When I moved my website to Neocities, my mindset had begun to
slowly change. I was beginning to see the internet in a more
apathetic mindset. Internet memes weren't funny, content was
reproduced, and music was shit. I still stuck around my "beloved"
internet communities and my general activity online, since they
gave me a means of talking to people through a screen. I was
beginning to gradually just get really unsatisfied with the
internet and how it was dictating society
Six months later or so, I was now giving up on my activity
online. I ghosted myself to the public internet community I was so
very active in. It was a Discord server, so people either
immediately notice my drop in activity, or carried on not knowing
about my presence. I stuck around the private chats, but the
public chats were becoming this screeching chalk board of kids
likely younger than the required age to join Discord that
constantly spammed the most mind-numbing stuff you'd ever witness.

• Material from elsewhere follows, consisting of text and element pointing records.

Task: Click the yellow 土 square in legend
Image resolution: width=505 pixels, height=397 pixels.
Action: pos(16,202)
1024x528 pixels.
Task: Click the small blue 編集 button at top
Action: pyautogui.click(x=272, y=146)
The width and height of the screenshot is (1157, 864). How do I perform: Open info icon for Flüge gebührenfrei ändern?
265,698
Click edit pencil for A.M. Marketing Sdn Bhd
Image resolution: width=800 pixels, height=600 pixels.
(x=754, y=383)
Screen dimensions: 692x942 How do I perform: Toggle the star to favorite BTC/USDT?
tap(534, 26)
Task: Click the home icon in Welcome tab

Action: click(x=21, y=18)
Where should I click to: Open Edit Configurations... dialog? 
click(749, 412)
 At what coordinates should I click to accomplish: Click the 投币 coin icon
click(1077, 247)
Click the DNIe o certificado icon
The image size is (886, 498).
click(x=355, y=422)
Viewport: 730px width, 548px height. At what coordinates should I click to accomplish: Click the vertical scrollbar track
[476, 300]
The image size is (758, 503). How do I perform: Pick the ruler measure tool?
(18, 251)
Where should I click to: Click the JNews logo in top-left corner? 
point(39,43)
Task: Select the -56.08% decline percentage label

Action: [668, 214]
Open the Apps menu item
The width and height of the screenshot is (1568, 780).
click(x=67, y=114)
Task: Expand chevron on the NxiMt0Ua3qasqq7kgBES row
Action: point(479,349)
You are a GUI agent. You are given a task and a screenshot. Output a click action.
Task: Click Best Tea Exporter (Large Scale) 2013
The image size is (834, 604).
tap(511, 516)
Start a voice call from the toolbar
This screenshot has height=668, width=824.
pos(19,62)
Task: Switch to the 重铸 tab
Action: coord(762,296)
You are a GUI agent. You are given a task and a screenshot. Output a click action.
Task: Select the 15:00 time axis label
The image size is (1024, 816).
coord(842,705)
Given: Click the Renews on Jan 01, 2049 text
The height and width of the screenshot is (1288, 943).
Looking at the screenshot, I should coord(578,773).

I felt a little happy going quiet there, and still being able to
stick around the private chats with my friends. Along with this, I
slowly began to decrease my activity on social media, and began
deleting and privatizing older posts that I made. Activity was
going down in general, and it turn, I began to focus on this
website a lot more.
Summer of '22 comes, and my social media was now looking like
they've been abandoned. I change my usernames, delete all my
posts, and start manually unfollowing a lot of people I once knew.
I leave many internet communities as a whole, even the ones that
were tied to my interests. I was really beginning to get somewhat
annoyed with some people I knew on the internet and had an urge to
get rid of them from my life.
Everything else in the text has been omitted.